Fuck Cars. Long Live E-bikes
I don’t like registering, paying taxes for, maintaining, or driving cars. Quite honestly they’re trash. They’ve become un-repairable and un-bearably necessary for modern life. I’m unfortunate enough to live in the middle of nowhere and with a fiance who needs a car to work, so I don’t get a choice, I’m going to have to figure out getting another one but we’ve already been without for at least 3 months and I’m starting to lose the sense of pain it causes to have to rethink your life without a car.
For medical help, we have a federally funded health clinic about a block away. For food and groceries, there’s a pitiful family-run never-open shop over by the river and a Dollar General and Family Dollar on the other side of town, not to mention a few restaurants and a subway. We also have a pharmacy, a salon and even two lawyers and a therapist (probably says something about american mental healthcare, but I digress).
The expected costs of having a vehicle are high enough, let alone the unexpected repairs that will inevitably arrive and the expected costs that you forget about and they creep up on you, like balding tires. We were both driving budget Nissans, mine was a 1999 Sentra and hers a 2018 Versa. Mine was lost to a distributor failure that may or may not have been an issue further up the chain related to the timing, at least it isn’t known from the behavior of the car when it failed, just losing power and dying. I told the mechanic the car wasn’t worth it and I was wrong but it’s scrapped and no longer can I re-neg, they have the title and it was payment for the diagnosis. Her car was totalled in an accident after I had pushed her to stop paying for comprehensive coverage because she had paid the car off and left her too-far-away job.
But there was a saving grace. I learned that comprehensive coverage might be something to think about, I learned that I have to restore the redundancy of having two cars even though I work from home, but most all I learned one thing that I already had a hunch about from the last car dying on me when I was single;
Everyone on earth should have a bicycle (preferably an electric one).
I bought my Freesky E-bike around June of 2022 just before I met my fiance. I was coming out of a difficult part of my life, only recently having been able to network my way into the corporate world of software work, and I had also had an 01 camry I bought from a family in desperate need of the money slowly blow out the last of its head gasket and die.

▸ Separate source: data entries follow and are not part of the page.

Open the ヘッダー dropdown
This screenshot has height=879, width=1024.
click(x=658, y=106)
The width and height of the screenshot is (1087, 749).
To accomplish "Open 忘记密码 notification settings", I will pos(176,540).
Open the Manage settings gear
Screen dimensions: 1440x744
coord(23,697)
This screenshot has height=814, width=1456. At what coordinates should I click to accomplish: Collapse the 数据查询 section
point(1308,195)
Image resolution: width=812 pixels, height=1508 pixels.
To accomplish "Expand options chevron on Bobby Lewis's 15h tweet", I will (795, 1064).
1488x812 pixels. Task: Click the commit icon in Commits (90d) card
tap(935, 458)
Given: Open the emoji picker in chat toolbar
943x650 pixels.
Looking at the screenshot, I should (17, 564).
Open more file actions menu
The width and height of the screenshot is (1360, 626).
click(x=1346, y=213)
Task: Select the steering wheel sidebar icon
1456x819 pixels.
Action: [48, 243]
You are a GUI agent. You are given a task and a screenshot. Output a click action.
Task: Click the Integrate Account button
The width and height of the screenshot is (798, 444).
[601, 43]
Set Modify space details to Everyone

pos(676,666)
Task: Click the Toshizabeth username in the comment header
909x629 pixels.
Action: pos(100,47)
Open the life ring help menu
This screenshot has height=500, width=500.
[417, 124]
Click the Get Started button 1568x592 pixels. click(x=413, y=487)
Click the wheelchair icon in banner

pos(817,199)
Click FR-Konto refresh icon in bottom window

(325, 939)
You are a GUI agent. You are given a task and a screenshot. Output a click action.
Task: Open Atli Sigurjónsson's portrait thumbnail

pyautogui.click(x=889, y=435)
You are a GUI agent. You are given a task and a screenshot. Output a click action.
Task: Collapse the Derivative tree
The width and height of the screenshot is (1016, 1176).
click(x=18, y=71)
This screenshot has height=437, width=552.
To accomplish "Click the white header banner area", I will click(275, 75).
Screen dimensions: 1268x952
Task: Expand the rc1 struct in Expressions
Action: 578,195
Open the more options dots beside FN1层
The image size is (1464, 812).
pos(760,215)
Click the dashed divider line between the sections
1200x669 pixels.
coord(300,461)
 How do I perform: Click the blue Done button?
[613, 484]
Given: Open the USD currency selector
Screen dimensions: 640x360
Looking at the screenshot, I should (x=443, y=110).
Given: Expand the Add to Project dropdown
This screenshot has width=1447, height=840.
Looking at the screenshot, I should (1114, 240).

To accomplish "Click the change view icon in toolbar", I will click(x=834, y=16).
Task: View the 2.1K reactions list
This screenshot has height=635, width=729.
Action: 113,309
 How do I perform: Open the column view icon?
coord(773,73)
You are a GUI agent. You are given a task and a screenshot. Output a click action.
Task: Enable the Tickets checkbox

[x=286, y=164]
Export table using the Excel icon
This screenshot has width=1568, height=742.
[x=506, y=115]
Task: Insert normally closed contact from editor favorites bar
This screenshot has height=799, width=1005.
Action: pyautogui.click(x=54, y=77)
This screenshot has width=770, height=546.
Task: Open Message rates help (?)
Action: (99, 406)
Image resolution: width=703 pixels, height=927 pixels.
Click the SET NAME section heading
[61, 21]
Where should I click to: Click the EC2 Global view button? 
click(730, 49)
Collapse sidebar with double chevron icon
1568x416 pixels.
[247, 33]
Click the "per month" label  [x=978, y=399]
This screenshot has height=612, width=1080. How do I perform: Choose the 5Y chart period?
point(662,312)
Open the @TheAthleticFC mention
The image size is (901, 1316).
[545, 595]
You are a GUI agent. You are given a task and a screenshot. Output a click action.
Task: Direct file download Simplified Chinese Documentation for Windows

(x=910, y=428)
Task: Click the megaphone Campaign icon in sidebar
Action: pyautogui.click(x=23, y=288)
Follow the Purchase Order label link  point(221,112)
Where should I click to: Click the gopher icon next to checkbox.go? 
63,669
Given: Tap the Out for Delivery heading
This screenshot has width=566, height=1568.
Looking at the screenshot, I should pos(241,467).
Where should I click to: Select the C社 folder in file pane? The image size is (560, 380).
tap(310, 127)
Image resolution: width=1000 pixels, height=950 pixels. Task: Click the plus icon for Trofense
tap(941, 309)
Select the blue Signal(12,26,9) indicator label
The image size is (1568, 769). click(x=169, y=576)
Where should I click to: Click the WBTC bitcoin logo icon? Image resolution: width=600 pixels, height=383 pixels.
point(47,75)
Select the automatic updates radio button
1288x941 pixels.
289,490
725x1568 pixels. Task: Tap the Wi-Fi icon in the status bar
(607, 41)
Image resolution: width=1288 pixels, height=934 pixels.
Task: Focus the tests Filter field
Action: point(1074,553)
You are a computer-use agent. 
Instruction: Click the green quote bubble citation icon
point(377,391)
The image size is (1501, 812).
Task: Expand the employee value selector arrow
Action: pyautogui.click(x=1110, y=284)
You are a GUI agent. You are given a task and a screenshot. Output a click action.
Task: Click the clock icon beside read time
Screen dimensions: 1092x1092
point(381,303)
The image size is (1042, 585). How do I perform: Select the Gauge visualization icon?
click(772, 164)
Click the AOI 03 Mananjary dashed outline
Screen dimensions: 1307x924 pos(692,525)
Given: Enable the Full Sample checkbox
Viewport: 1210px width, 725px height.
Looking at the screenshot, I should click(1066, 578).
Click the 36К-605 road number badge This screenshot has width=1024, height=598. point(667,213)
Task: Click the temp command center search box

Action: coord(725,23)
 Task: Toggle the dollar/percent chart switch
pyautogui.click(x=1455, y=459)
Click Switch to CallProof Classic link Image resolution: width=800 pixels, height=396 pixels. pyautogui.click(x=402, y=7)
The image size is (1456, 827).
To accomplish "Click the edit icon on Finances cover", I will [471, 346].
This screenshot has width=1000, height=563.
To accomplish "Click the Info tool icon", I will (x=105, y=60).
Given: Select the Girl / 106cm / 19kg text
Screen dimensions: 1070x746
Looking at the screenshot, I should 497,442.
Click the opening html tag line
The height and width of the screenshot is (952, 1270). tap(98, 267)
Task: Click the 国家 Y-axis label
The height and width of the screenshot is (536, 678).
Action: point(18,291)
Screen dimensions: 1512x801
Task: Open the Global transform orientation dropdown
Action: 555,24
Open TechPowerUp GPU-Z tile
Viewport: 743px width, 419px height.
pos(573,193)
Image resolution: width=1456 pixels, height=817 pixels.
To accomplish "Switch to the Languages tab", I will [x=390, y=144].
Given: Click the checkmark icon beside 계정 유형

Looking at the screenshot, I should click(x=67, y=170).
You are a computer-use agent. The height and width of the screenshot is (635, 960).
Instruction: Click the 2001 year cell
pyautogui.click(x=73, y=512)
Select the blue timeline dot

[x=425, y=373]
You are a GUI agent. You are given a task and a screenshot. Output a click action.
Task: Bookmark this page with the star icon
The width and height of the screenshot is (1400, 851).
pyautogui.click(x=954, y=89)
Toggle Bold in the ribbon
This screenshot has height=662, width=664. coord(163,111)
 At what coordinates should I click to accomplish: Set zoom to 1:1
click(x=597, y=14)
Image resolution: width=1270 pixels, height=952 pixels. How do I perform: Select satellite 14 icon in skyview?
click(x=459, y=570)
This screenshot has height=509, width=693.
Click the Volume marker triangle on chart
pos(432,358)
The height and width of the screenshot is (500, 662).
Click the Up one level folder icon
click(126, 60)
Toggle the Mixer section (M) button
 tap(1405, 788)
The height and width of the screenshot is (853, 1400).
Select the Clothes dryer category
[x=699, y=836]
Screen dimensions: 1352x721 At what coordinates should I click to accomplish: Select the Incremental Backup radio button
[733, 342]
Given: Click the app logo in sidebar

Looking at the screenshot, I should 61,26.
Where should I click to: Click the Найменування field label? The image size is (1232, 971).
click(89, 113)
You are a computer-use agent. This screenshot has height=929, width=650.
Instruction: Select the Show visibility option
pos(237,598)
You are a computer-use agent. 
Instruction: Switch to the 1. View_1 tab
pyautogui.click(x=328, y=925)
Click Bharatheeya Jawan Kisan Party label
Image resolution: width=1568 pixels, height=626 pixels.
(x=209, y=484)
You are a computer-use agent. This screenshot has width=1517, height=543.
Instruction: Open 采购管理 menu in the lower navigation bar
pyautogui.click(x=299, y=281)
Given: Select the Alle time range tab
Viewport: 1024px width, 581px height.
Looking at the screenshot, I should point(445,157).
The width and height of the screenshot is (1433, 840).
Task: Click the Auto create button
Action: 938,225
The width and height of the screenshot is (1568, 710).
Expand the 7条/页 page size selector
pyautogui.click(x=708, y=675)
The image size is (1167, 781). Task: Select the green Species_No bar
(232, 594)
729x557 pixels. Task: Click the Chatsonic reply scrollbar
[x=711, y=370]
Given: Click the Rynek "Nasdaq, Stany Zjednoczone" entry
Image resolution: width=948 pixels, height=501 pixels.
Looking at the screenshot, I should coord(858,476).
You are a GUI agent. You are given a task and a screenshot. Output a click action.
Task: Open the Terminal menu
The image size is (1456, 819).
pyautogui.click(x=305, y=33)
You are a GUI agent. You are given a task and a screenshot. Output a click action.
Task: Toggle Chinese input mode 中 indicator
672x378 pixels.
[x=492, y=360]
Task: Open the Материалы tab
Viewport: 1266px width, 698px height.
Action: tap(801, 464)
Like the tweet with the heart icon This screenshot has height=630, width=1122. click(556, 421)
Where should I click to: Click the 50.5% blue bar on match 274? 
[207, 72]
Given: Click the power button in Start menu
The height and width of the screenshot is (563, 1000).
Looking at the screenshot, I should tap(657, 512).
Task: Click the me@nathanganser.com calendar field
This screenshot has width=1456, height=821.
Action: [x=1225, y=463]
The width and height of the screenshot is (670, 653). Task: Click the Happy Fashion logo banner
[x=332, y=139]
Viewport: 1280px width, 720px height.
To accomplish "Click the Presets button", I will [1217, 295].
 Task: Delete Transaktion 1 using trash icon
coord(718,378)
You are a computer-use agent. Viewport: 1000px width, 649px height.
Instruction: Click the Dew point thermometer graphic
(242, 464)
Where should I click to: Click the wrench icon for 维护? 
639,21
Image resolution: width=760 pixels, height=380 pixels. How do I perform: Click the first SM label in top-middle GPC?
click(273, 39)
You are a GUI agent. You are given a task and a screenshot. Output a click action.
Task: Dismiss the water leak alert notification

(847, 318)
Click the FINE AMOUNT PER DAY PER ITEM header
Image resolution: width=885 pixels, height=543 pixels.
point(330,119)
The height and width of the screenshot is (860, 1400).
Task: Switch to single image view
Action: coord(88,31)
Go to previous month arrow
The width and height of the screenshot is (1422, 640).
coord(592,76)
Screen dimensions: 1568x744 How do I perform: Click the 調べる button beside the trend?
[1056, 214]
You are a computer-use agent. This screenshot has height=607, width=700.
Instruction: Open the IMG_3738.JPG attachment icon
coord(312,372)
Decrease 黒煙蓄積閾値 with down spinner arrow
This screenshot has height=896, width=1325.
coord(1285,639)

I thought about how previous experiences buying and registering and switching vehicles was a true hassle and I decided to research where electric bikes were at in their development for general public purchase. To my surprise, and now lack thereof, they were having their moment in the sun. They took off like gangbusters as people looked for ways to get outside but socially distance. To my pleasant surprise they are mostly unregulated in the rural areas I’ve ended up living in and they’re fast enough (20-25mph) to kind of hold their own on car-oriented roads without also being too dangerous like motorcycles.
I bought one and when it arrived the connectors had somehow been un-seated. The bike spent a couple weeks in my living room after I put it together and only when I went to disassemble it to return it did I accidentally fix it. With it working I cancelled the return and parked it outside, and ever since then it’s been a reliable form of transportation. It’s repairable and customizable. I’ve added a phone holder, a milk-crate for groceries, even handlebar covers for cold weather. I’ve replaced the seat, the kickstand, the seat post and a seat post shim with it. I’ve had to tighten many bolts and nuts after initial assembly and I’m not afraid like I am when I have to work on a car. The stakes are lower, repairs and customization are straightforward, and best of all the materials for upgrades and replacements are mostly universal because, well, it’s a bicycle.
I remember when SSDs were too small to be really useful and too costly to replace storage for normal computer users. We replaced our hard drives with hybrid raid-like systems where writes were buffered through SSDs as a cache and the frequently read files would be kept in the faster storage as well.
I’d like to think we could do this but with electric bikes and cars. We won’t, people will want to drive their cars instead because they can, they’re faster and they’re about the same when it comes to safety except they have the illusion of being much safer, what with being surrounded by steel.
The carbon footprint I’ve had during the last quarter has to be lower than any single quarter since I turned 15 1/2 or whatever it was when I got my permit. I love that and I’m going to continue to try to lower my footprint, as large as it must be. I don’t know if it’ll ever actually matter, but it just makes too much sense. I see so many cars, going on such short trips. Everyday.
Get an electric bike. They make a tremendous amount of sense. Even when they arrive broken and you gotta fix it, they’re great.